Tuesday, June 28, 2005

Choosing an HR consultant

As an HR consultant with a major global HR firm, I really enjoyed this article about selecting an HR consulting partner. I would also say the below rules also apply to selecting a good vendor. Not all vendor relationships are like this, but a good HRO relationship will be.

All following text from HR.com

Most HR people are called upon at one time or another to evaluate consulting options and even recommend who ought to be hired. Unfortunately, the process is usually worthless, since all the wrong questions are asked and all the wrong factors applied.

Here’s what you should know about any consultant or consulting firm worth working with you:

1. They are evaluating you just as you are evaluating them. They are not looking for a “sale,” but rather for a partnership. Good consultants will be judging whether or not they want to work with your firm.

2. They will insist on meeting the buyer. Tuck your ego away. It’s an ethical necessity to meet with the person who is actually authorizing the investment and who will be the true partner. If a consultant doesn’t demand this, then he or she isn’t acting in your best interests.

3. They will have references at the right time. No one is going to provide you with valuable references (who shouldn’t be called often) at preliminary meetings and in early discussions. But impressive references should be available at the time that a proposal is requested. (In the meantime, you can evaluate credibility based on the consultant’s discourse, collateral materials, web site, suggestions, demeanor, etc.)

4. They will agree to provide a written proposal with options, so that your company can evaluate ROI alternatives. That proposal should be based on business outcomes (e.g., increased sales, decreased attrition, better teamwork) and NOT “deliverables” (e.g., training sessions, reports, manuals, etc.).

5. They will not suggest nor convey an off-the-shelf resolution to your issues. (Training companies provide pre-packaged “solutions” for a set price; consultants do not. That’s one way to tell the difference, no matter what the business card claims.)

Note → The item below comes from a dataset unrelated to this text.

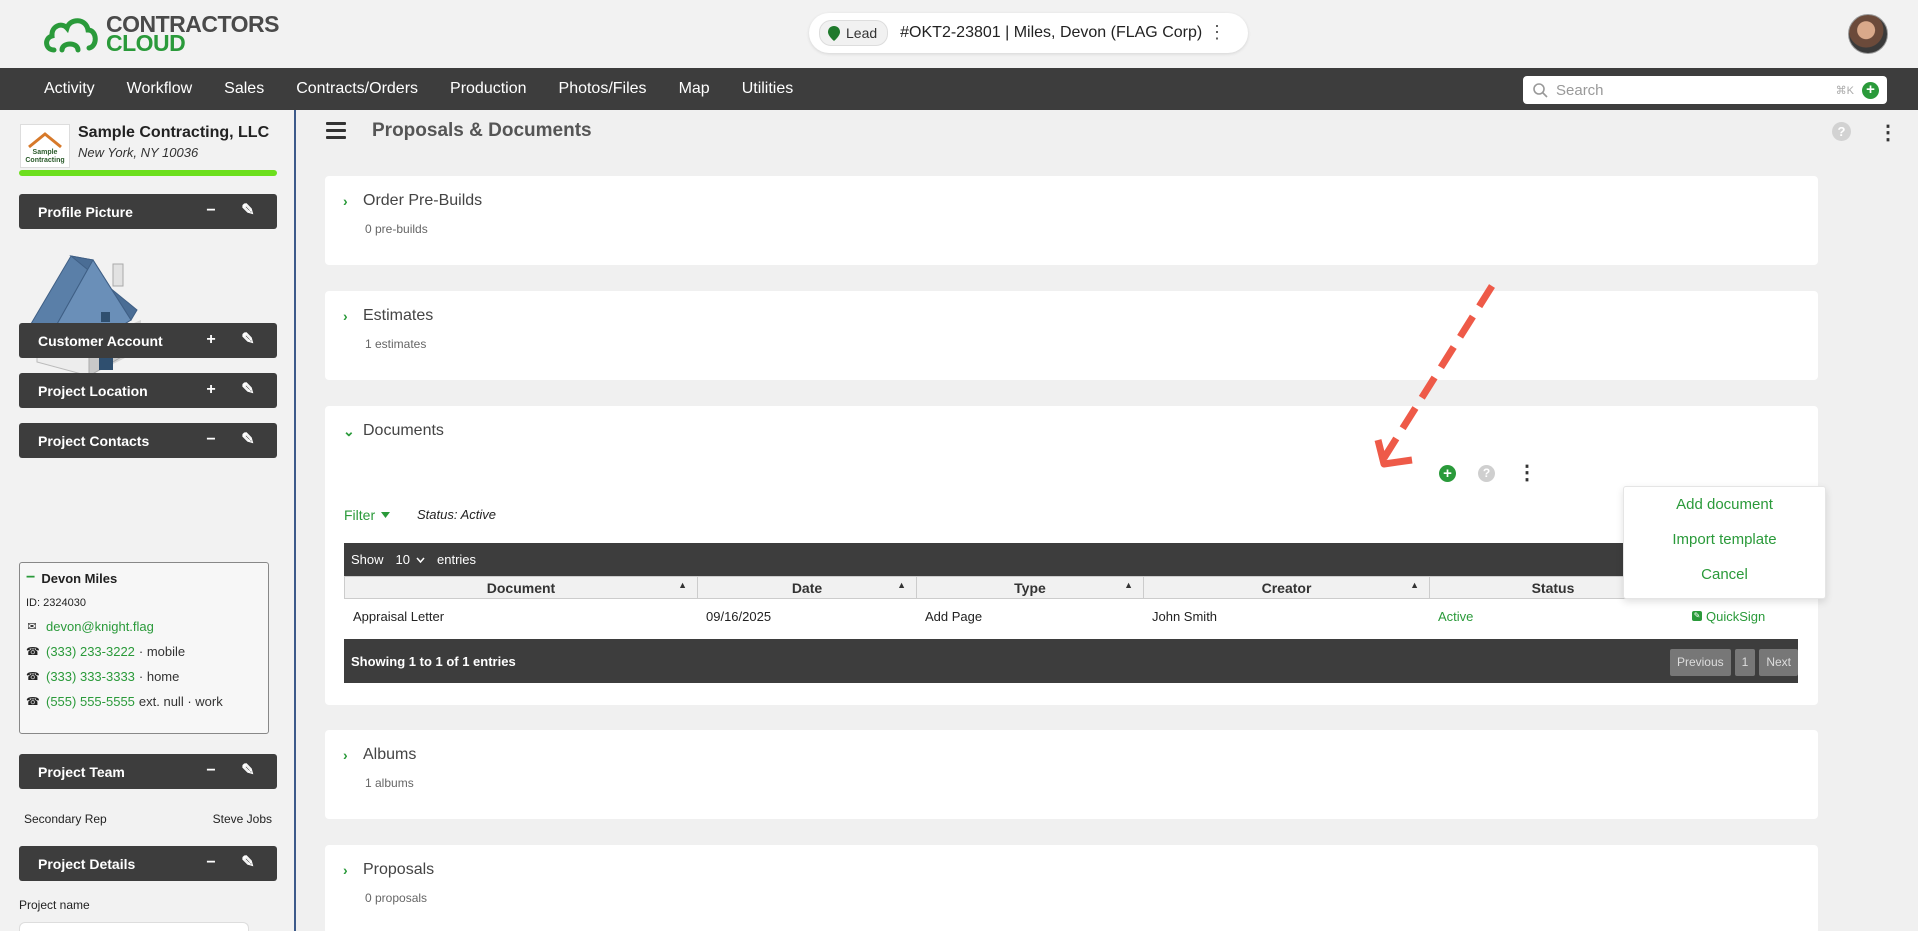 This screenshot has width=1918, height=931. Describe the element at coordinates (1185, 616) in the screenshot. I see `cell-creator: John Smith` at that location.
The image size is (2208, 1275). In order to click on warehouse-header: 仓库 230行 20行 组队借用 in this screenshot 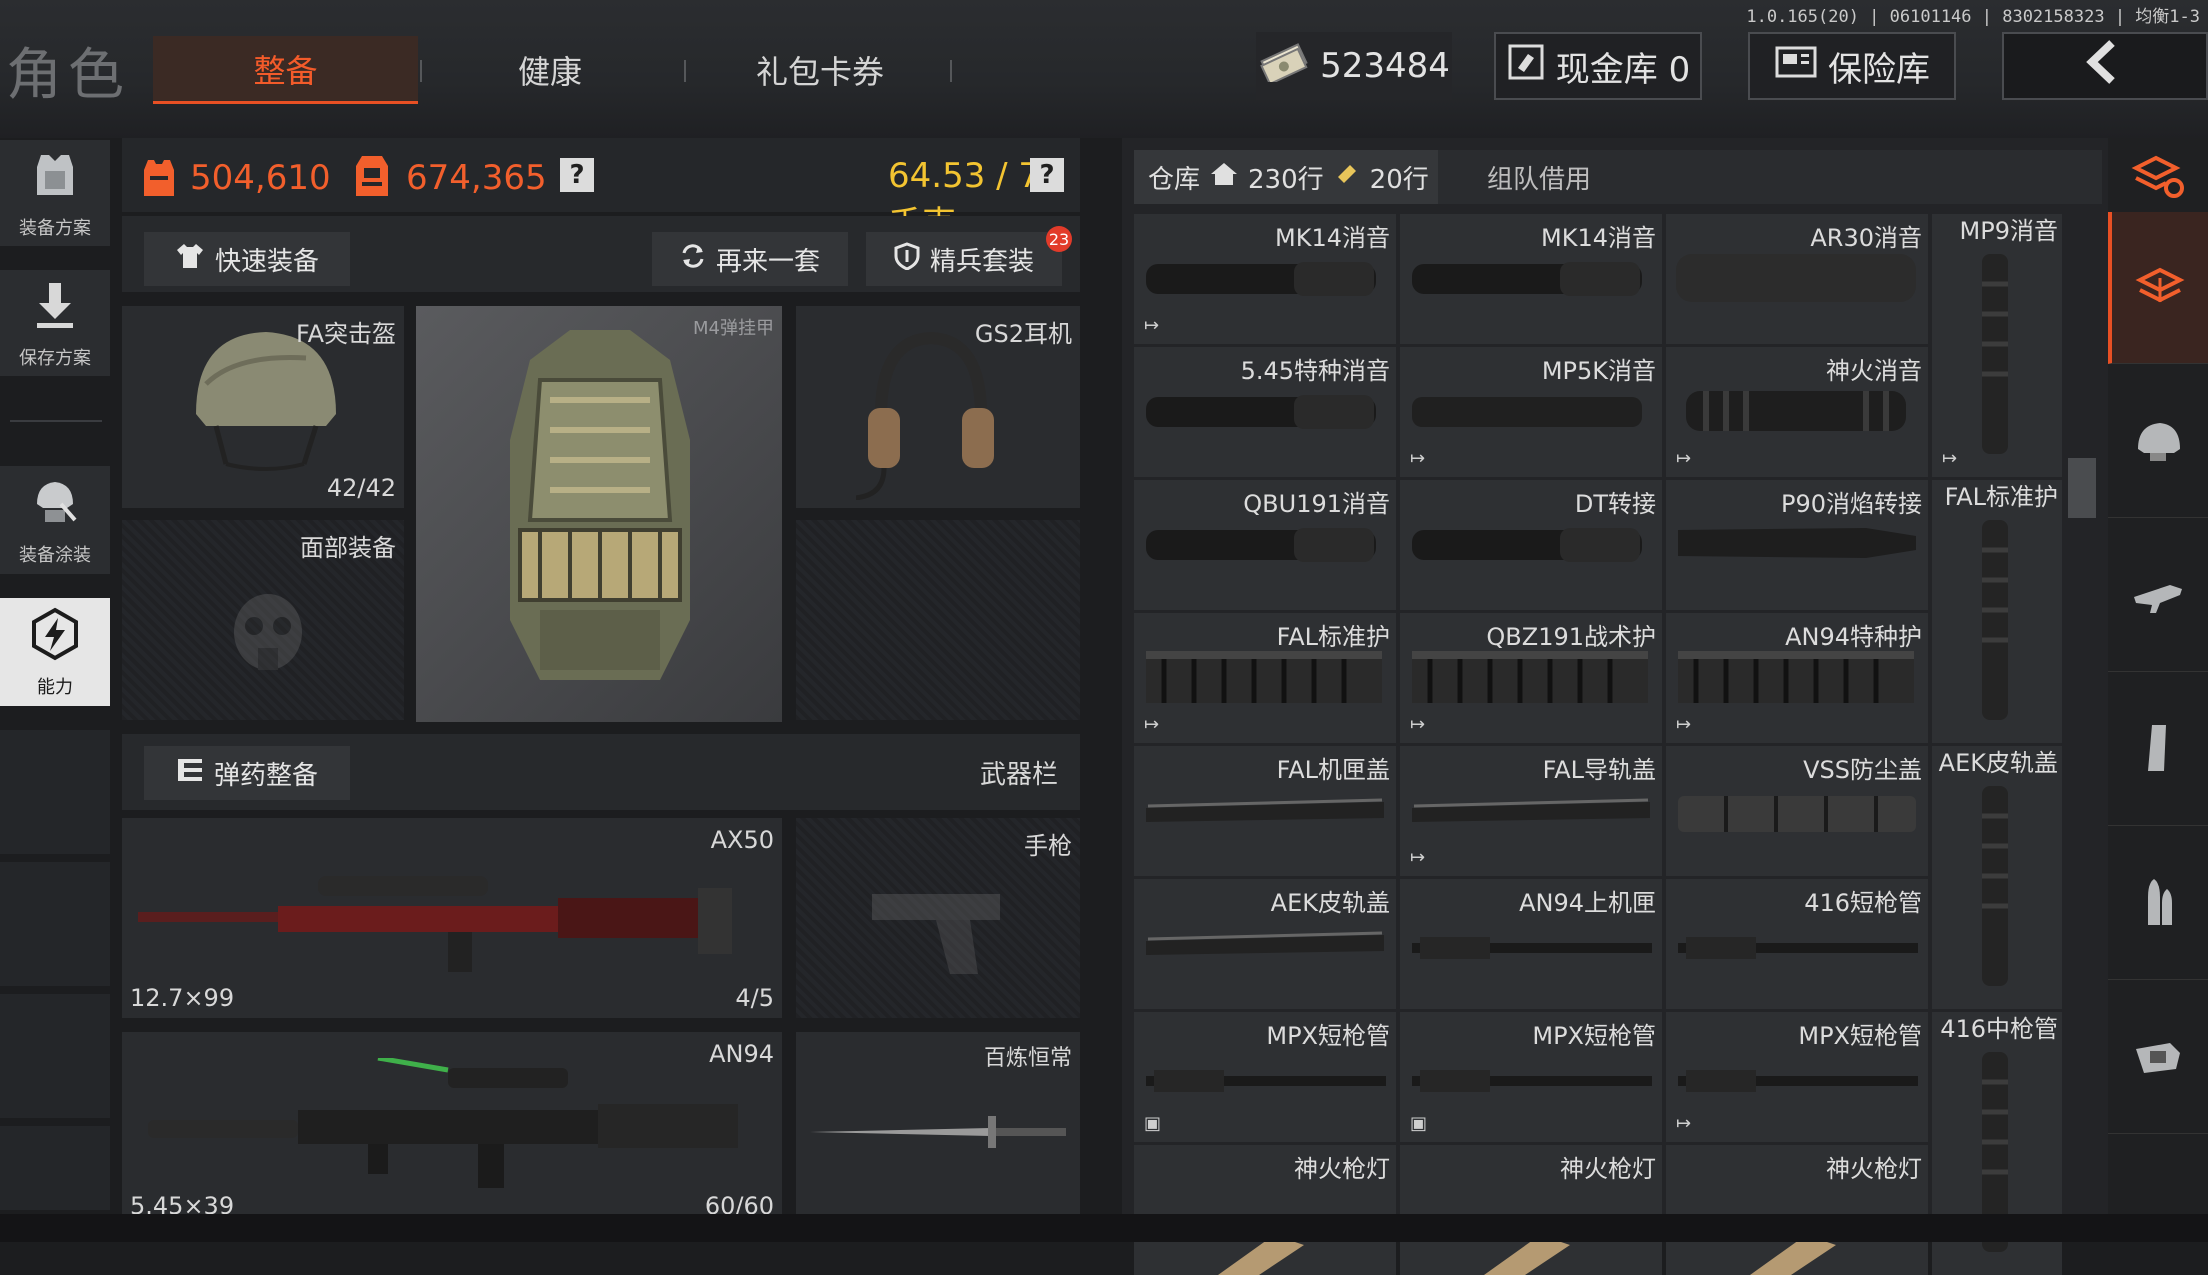, I will do `click(1618, 177)`.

6. They will “push back,” and not merely respond to your requests. Good consultants ask “Why?” when you tell them you want something, and attempt to determine what you really need, which may be different from what you think you want. That’s why you’re assessing outside help.

7. Finally, they will transfer skills to you. You should be enriched after using consultants, not just in problems solved or challenges met, but also in the continuing ability to apply what you’ve learned.

If you find, ironically, that you can intimidate and easily influence the consultant, then you’ve got the wrong person. You really need someone who will assertively tell you the truth, not what you want to hear.